Companies leap to new web and mobile technologies leaving security behind

17 June 2009

Companies are embracing new web and mobile technologies such as cloud computing, virtualisation, social networking and mobile communication at a faster rate than their information security strategies are updated.

In a survey released by RSA, the security division of EMC, more than 80% of security leaders said risks are being overlooked as cost and revenue pressure rises. The study, which was conducted by IDG Research Services has revealed “a significant gap between the speed at which … organisations are adopting new connectivity, collaboration and communication technologies and their readiness to deploy them security.”

The IDG Research survey As Hyper-Extended Enterprises Grow, So do Security Risks, among 100 top security executives at companies with revenues >$1 billion, showed that over 70% believe escalating levels of connectivity and information exchange powered by new web and communication technologies, such as cloud computing and virtualisation, are transforming their organisations into hyper-extended enterprises.
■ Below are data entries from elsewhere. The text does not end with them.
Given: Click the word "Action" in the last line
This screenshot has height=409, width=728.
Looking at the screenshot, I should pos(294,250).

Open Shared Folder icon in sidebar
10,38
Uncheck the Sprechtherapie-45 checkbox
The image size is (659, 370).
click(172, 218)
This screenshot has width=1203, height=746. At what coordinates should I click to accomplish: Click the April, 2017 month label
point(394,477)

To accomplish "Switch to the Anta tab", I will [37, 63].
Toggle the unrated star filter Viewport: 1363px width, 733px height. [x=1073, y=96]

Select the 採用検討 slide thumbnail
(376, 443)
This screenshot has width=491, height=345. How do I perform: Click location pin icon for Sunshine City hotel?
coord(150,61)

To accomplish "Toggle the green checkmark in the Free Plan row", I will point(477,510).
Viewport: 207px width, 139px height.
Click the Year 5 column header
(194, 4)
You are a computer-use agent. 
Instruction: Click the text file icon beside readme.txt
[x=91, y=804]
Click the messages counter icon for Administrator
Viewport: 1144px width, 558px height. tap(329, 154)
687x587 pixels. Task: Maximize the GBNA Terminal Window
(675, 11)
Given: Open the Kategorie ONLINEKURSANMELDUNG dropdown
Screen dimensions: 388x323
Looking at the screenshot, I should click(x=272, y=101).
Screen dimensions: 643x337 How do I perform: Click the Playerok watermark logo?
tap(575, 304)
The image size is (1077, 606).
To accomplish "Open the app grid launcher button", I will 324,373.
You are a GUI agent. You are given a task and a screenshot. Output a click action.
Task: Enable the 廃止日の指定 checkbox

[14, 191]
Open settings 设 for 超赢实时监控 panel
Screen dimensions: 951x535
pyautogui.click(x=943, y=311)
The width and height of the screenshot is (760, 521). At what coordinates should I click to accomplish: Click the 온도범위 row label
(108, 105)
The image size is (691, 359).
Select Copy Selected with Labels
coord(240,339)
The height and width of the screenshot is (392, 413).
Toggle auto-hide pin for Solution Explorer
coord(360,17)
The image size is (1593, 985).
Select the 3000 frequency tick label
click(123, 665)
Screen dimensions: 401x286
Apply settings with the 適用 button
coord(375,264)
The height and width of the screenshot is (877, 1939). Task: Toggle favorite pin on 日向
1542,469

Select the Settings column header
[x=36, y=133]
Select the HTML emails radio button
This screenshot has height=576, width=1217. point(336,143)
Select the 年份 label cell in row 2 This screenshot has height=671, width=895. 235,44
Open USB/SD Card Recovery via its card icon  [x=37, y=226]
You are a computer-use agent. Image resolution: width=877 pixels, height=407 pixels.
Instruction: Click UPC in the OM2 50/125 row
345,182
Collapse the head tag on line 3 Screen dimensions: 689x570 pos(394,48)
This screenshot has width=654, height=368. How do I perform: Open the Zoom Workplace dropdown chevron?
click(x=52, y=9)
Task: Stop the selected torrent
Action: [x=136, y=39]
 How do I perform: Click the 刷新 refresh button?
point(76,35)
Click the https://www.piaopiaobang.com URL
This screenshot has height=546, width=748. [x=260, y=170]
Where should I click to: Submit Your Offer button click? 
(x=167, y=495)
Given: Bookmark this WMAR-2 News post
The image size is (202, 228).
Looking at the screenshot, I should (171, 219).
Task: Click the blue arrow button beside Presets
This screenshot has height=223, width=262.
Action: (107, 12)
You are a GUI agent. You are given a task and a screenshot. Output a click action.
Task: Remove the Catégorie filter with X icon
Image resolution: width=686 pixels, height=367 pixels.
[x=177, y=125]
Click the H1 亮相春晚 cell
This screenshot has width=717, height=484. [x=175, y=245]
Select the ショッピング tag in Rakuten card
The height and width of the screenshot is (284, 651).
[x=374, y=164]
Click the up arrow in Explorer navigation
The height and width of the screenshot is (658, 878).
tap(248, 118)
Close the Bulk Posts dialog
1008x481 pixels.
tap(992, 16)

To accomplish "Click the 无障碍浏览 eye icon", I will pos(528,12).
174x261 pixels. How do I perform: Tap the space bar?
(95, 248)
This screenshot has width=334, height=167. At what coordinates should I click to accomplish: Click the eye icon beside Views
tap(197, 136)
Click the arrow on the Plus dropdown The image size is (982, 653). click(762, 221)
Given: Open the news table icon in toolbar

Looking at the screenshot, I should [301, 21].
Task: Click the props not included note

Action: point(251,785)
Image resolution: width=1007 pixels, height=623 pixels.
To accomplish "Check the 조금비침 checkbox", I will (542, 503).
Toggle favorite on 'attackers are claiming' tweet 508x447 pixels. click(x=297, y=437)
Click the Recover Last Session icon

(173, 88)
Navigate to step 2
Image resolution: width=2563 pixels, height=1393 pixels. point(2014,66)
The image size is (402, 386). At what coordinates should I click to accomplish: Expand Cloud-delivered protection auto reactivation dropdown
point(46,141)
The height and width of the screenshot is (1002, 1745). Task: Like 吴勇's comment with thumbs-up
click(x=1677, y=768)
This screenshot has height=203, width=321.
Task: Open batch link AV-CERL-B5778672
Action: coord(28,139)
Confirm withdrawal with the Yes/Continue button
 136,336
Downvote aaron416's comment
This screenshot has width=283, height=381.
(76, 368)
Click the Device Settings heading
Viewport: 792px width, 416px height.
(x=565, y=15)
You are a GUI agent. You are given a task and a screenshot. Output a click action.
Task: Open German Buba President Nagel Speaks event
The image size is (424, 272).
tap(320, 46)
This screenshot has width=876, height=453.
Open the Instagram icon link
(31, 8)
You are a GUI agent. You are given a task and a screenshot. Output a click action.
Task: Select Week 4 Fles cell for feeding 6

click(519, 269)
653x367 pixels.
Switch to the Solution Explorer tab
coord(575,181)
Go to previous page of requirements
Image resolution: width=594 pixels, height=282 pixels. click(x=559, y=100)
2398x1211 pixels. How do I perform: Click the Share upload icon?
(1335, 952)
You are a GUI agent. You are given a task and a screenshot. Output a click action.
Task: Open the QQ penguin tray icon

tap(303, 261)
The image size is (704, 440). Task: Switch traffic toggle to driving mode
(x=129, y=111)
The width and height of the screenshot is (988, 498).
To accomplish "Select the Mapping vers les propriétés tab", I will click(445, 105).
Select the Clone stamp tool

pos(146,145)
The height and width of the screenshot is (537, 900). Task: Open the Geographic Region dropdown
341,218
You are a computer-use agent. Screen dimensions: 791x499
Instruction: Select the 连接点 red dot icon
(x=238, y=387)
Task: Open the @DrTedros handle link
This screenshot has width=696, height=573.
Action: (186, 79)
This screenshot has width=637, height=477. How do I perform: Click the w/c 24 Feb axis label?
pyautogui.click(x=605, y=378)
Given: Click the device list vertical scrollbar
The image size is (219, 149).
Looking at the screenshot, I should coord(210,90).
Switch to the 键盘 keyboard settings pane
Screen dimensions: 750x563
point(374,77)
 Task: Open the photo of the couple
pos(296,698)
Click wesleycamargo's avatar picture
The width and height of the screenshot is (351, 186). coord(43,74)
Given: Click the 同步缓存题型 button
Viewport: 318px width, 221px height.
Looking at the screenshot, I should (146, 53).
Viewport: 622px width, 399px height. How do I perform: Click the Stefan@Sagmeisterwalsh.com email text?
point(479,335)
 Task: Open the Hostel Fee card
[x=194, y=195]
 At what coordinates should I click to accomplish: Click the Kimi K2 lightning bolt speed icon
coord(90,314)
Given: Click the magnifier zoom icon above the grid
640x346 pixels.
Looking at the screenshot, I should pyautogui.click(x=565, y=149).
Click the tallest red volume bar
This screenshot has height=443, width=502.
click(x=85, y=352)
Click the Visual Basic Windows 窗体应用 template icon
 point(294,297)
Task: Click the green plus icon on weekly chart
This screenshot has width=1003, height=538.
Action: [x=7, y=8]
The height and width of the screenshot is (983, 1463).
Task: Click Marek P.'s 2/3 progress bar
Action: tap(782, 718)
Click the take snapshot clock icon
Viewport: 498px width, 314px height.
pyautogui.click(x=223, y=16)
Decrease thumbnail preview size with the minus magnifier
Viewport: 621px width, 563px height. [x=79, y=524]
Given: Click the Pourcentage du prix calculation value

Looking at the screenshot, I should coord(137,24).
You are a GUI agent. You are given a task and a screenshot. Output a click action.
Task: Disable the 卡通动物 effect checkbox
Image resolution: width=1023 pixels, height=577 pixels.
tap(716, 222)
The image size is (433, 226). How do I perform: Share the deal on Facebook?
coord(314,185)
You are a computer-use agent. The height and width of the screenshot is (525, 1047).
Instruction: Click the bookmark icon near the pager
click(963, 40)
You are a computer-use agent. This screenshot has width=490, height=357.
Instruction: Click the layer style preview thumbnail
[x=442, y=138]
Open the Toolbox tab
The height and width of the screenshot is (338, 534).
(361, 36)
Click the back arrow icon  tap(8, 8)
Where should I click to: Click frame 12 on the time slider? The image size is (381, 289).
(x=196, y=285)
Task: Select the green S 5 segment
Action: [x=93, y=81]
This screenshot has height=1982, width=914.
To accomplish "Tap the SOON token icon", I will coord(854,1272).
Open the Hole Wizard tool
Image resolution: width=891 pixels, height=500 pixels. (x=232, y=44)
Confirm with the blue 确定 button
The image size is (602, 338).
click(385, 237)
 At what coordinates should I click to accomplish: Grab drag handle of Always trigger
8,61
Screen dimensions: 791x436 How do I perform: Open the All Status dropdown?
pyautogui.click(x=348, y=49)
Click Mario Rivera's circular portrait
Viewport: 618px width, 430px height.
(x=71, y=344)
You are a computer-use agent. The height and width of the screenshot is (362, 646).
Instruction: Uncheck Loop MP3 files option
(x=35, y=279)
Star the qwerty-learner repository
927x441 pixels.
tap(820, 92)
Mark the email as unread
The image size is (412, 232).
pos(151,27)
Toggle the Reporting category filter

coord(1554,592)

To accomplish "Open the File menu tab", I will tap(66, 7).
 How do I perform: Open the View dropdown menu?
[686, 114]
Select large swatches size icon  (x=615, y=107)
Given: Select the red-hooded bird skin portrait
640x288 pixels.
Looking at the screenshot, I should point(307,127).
While the majority have increased the use of virtualisation, mobility and social networking and a third having increased the use of cloud computing, many of the respondents admitted to not having adequate strategies to assess the risks involved in adopting these technologies.

For example, less than half have developed security policies for employees regarding the use of social networking tools and sites.

Another major finding is that over 80% were concerned that pressure to cut costs and generate revenue has increased their exposure to security risk, with over 70% having experienced a security incident in the last 18 months.

News security strategies needed

RSA has also published a study from its Security for Business Innovation Council on how to adopt new strategies for making the leap to new web and mobile technologies without compromising information security.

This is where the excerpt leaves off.